These diverse recommendations illustrate that the additional value of physical and manual therapy to usual care in patients with headache is insufficiently documented.
The aim of our study was to compare treatment effects of two primary care interventions, being the usual care (UC) and MT adjuvant to UC (UCMT).
We conducted a randomised clinical trial with blinded assessment and unblinded treatment, with a follow-up period of 52 weeks. We currently present the results of both treatment groups till the follow-up measurements of 26 weeks. The entire protocol is described in detail elsewhere  and was registered in clinicaltrials.gov (ClinicalTrials.gov identifier: NCT00298142). Approval for this study was obtained from the Medical Ethics Committees of the University Hospital of the Vrije Universiteit Brussel (UZ Brussel) and of the University Hospital of Antwerp (UZA).
We present a summary of the essential parts of the study design for the present article.
Patients were recruited at general practitioners (GP's) offices, from outpatient clinics of the neurology department of the university hospitals UZ Brussel and UZA and via advertisements.
All participating medical doctors (GP's and neurologists) were contacted and informed personally about the study goals and protocol. Additional information was provided on an informative website  which included a link to an online eligibility screenings procedure, allowing easy referral of potential participants.
The advertisements (on leaflets and internet forums) contained a web link to a recruitment website . On this site detailed information about the study was provided, followed by an online eligibility screenings procedure.
In- and exclusion criteria
Dutch speaking patients with a combination of recurrent headache and neck pain since minimum two months and at least twice a month with an active help-request (such headache burden that undergoing treatment is considered) were included. They had to be at least 18 years old and willing to participate.
Patients were excluded in case of cluster headache or trigeminal neuralgia, peripheral neuropathies and co-morbidity of chronic musculoskeletal disorders. Patients were also excluded in case of rheumatoid arthritis, Down syndrome and/or a history of surgery of the cervical region and in case of pregnancy. The presence of red flags for headache (warning signs for serious causes of the headache) was an extra exclusion criterion.
To avoid patients with treatment preferences, we excluded patients who received MT treatment for their headache during the last 12 months or patients whose prescribed medication was changed during the last two months.

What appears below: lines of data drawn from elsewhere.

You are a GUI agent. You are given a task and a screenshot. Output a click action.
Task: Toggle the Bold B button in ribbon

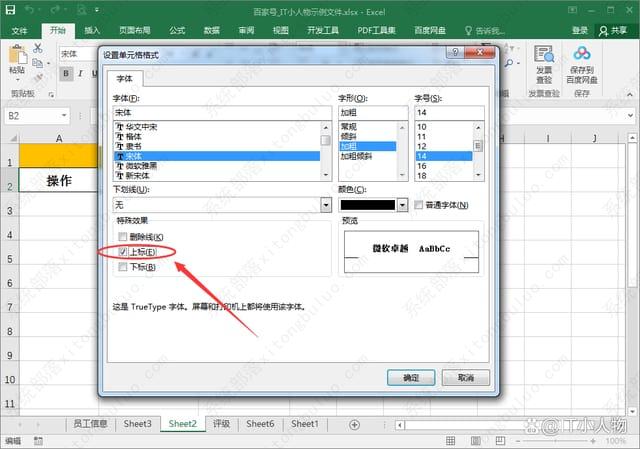click(66, 73)
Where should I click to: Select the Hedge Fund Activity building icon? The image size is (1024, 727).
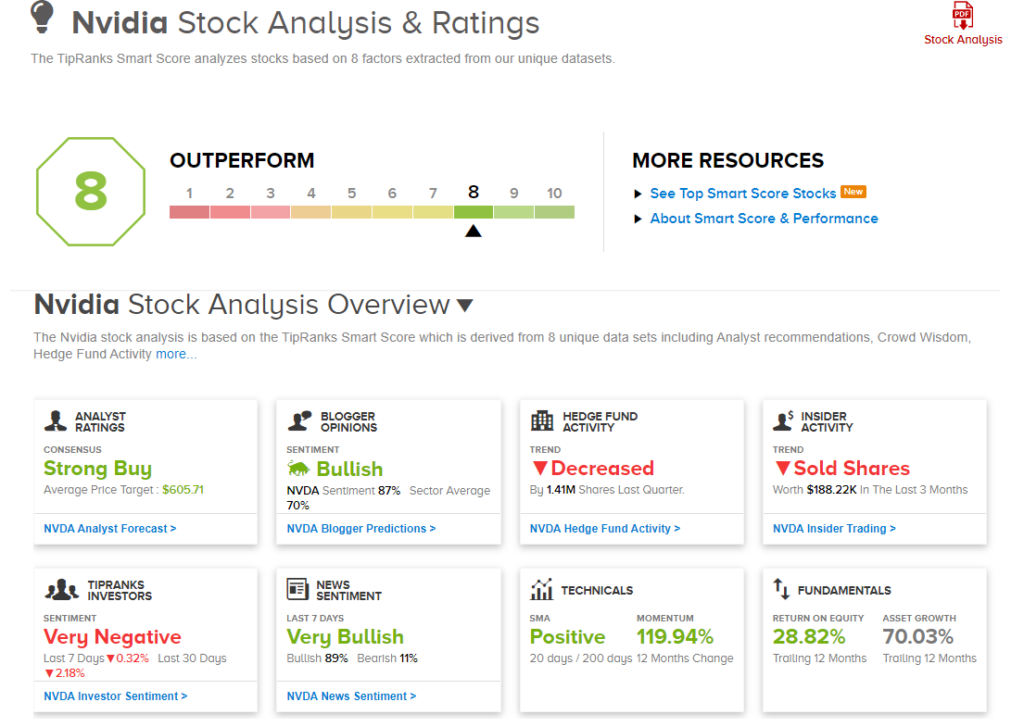coord(540,419)
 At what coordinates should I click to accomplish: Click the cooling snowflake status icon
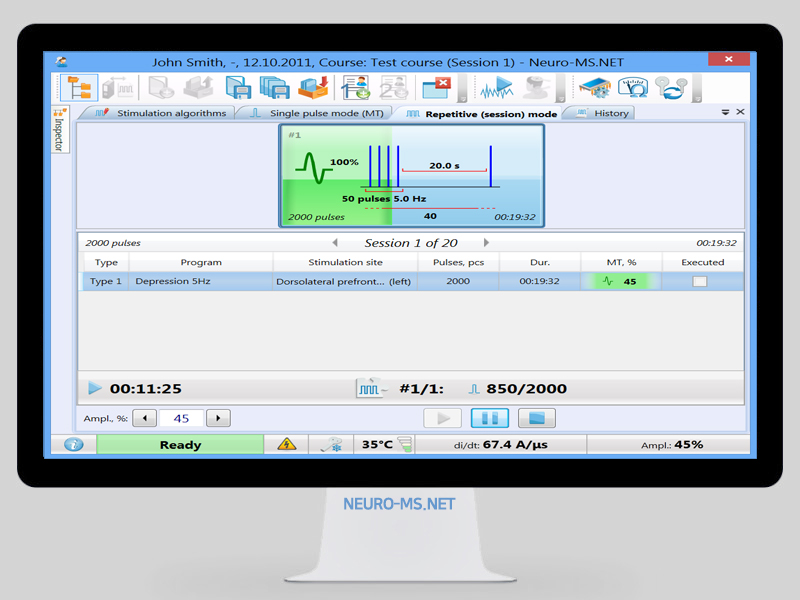329,445
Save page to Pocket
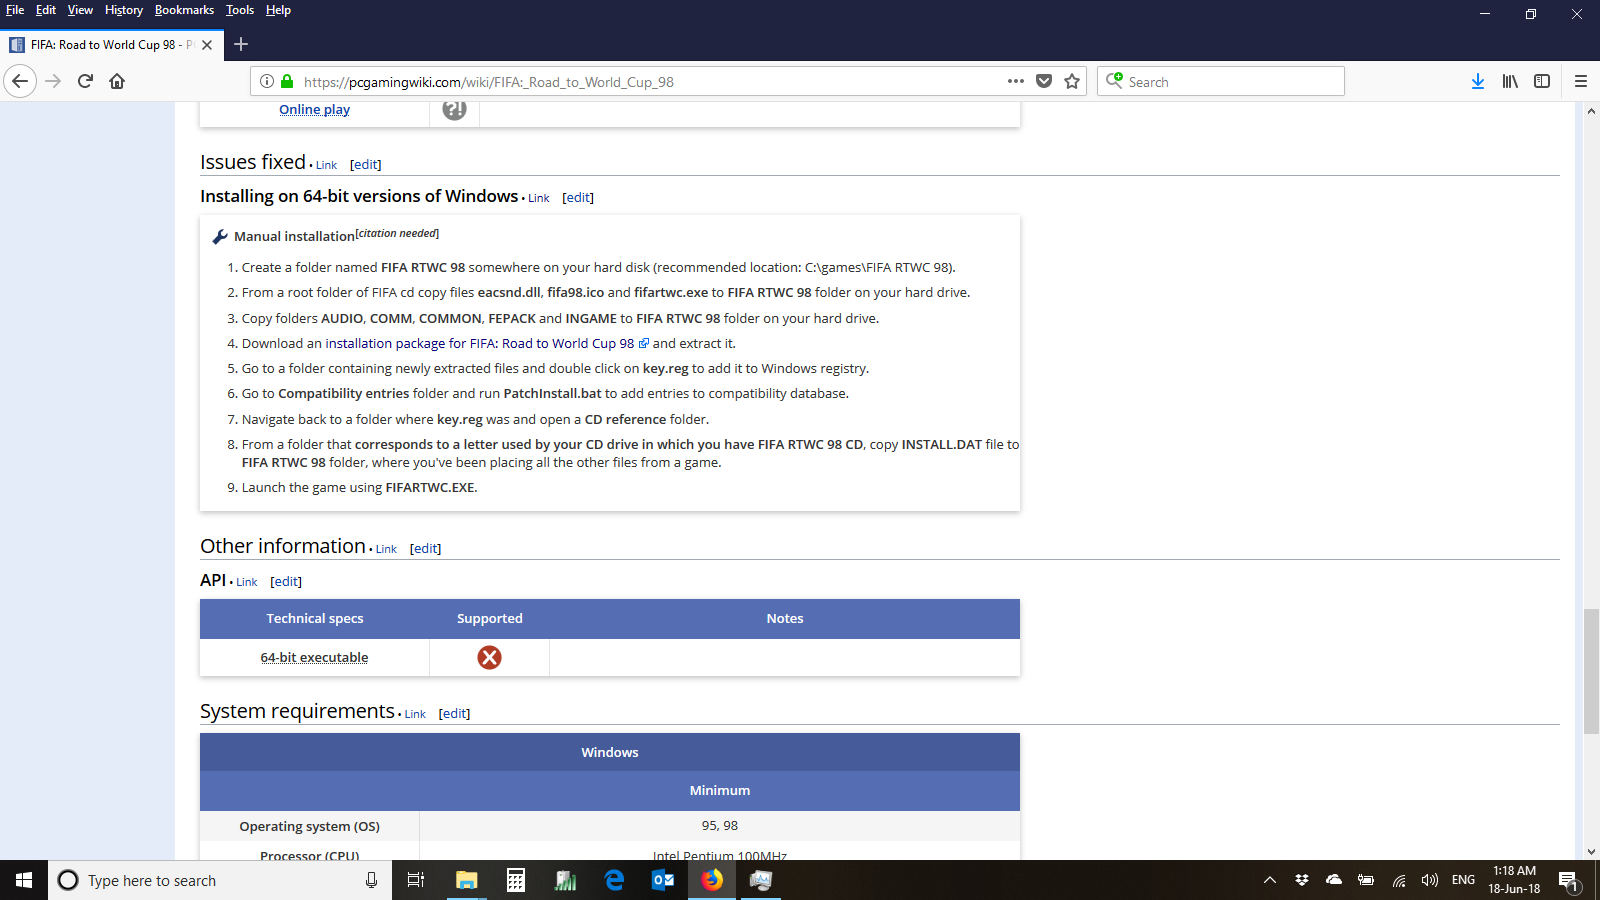The image size is (1600, 900). point(1044,81)
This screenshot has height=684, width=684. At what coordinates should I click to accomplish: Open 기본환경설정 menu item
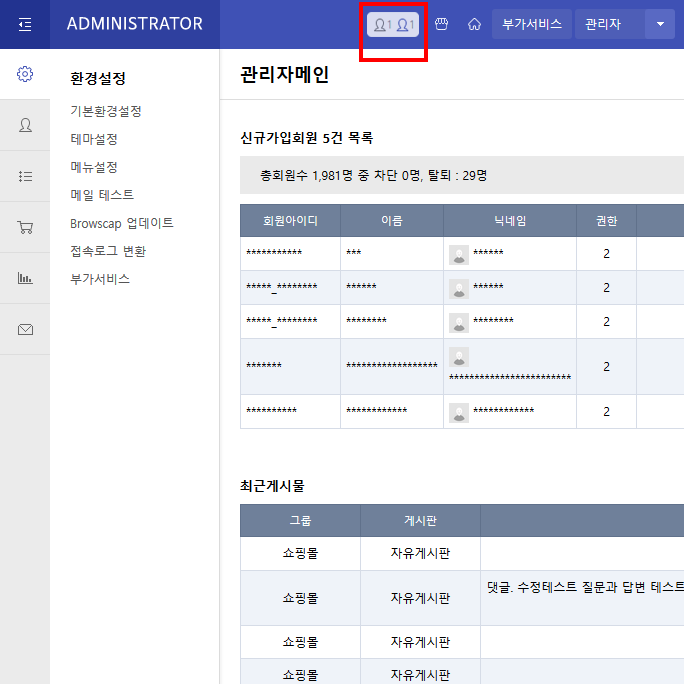[x=106, y=111]
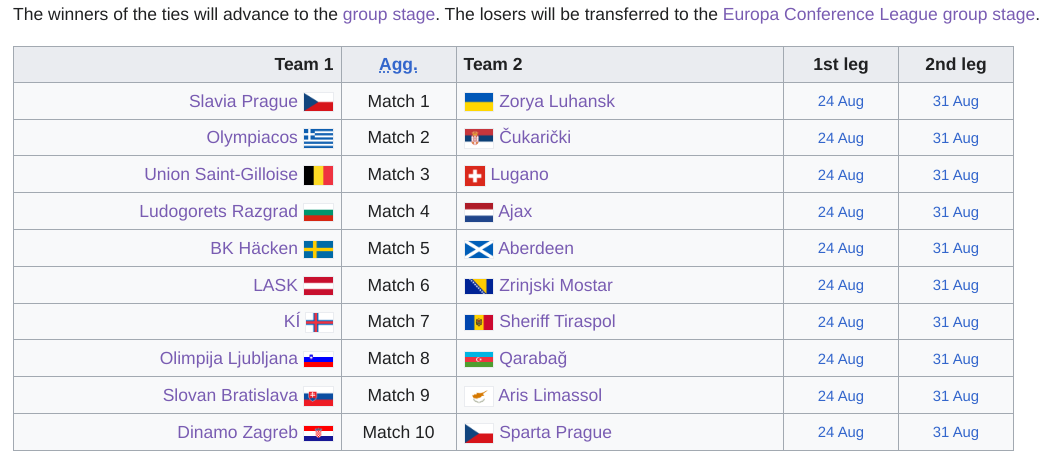Click the Scottish flag beside Aberdeen
The image size is (1047, 455).
(x=479, y=249)
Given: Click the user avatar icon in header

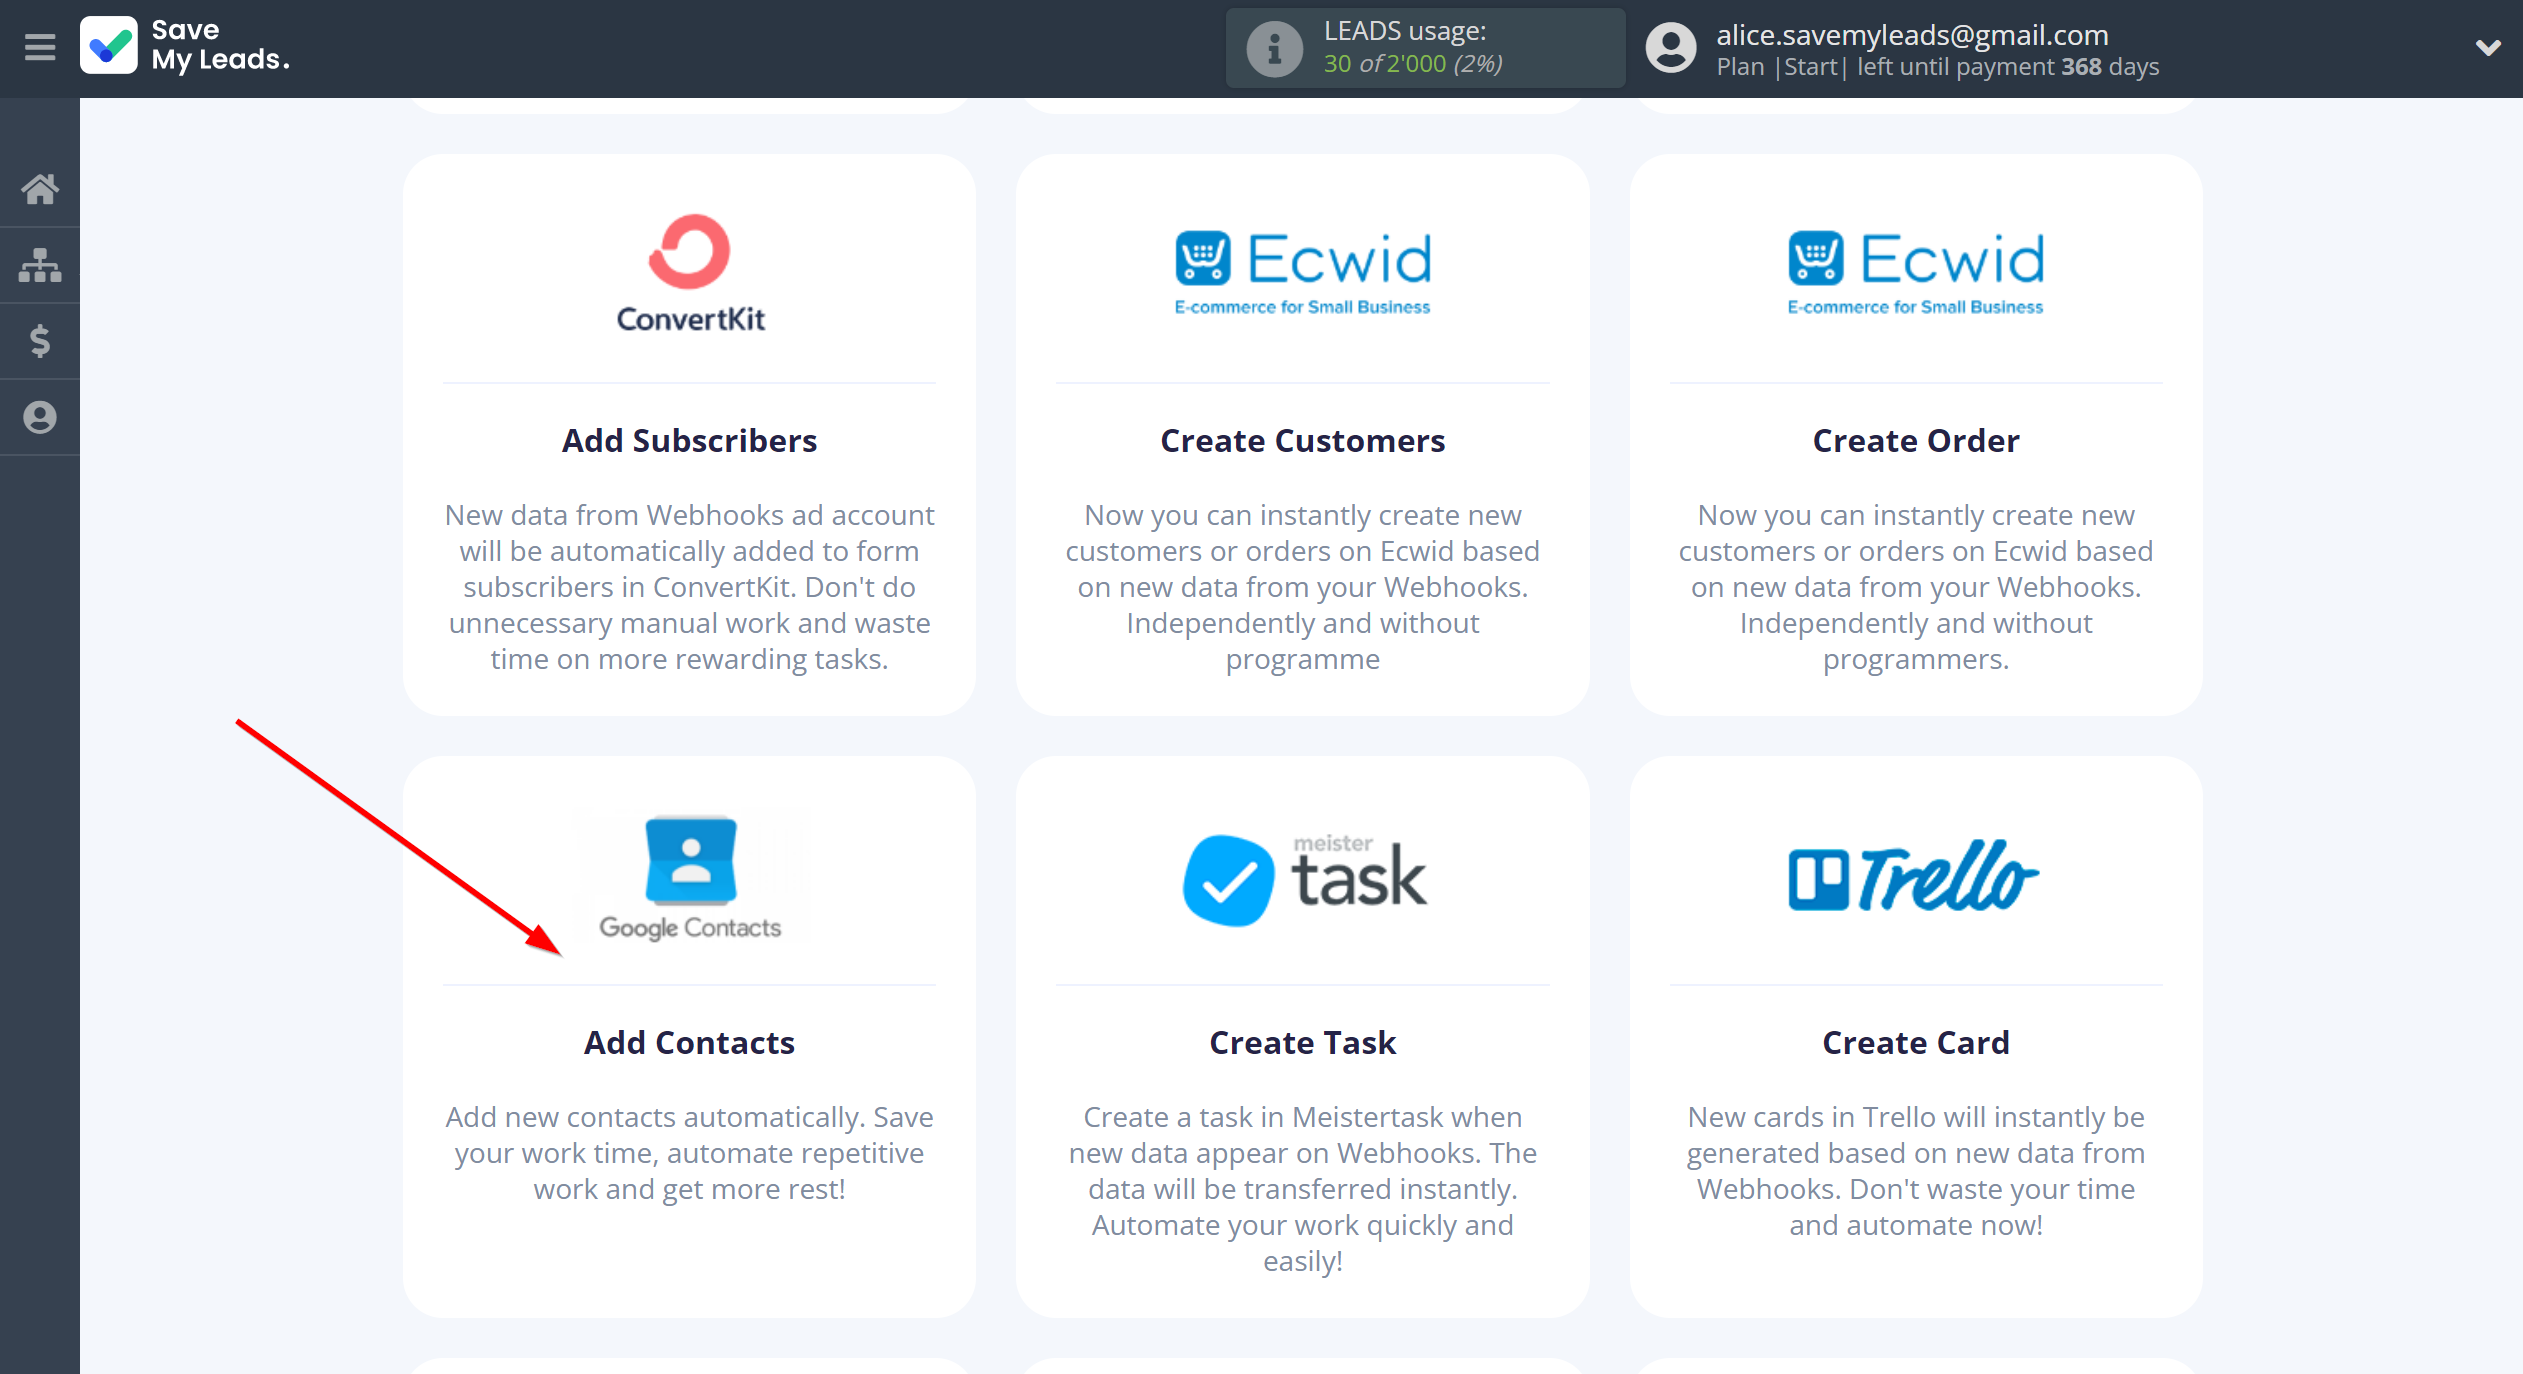Looking at the screenshot, I should [x=1671, y=48].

The included headache types are migraine, TTH and CEH, as these are among the types of headache most frequently seen in general practice . For migraine and TTH the criteria of the International Headache Society (IHS) were used , for CEH we used the criteria of the Cervicogenic Headache International Study Group (CHISG) .
For those patients responding to the advertisements, a Headache Impact Test (HIT-6, version with 6 questions) score of at least 56 points was required for inclusion, as from this critical point, the HIT-6 scoring advises the patient to contact his/her GP in order to start a treatment. All subjects signed a written informed consent prior to enrolment and prior to the baseline measurements. The informed consent was formulated according to the guidelines of the Medical Ethics Committee and contained, among others, specific information on the content of both treatment arms and the random allocation.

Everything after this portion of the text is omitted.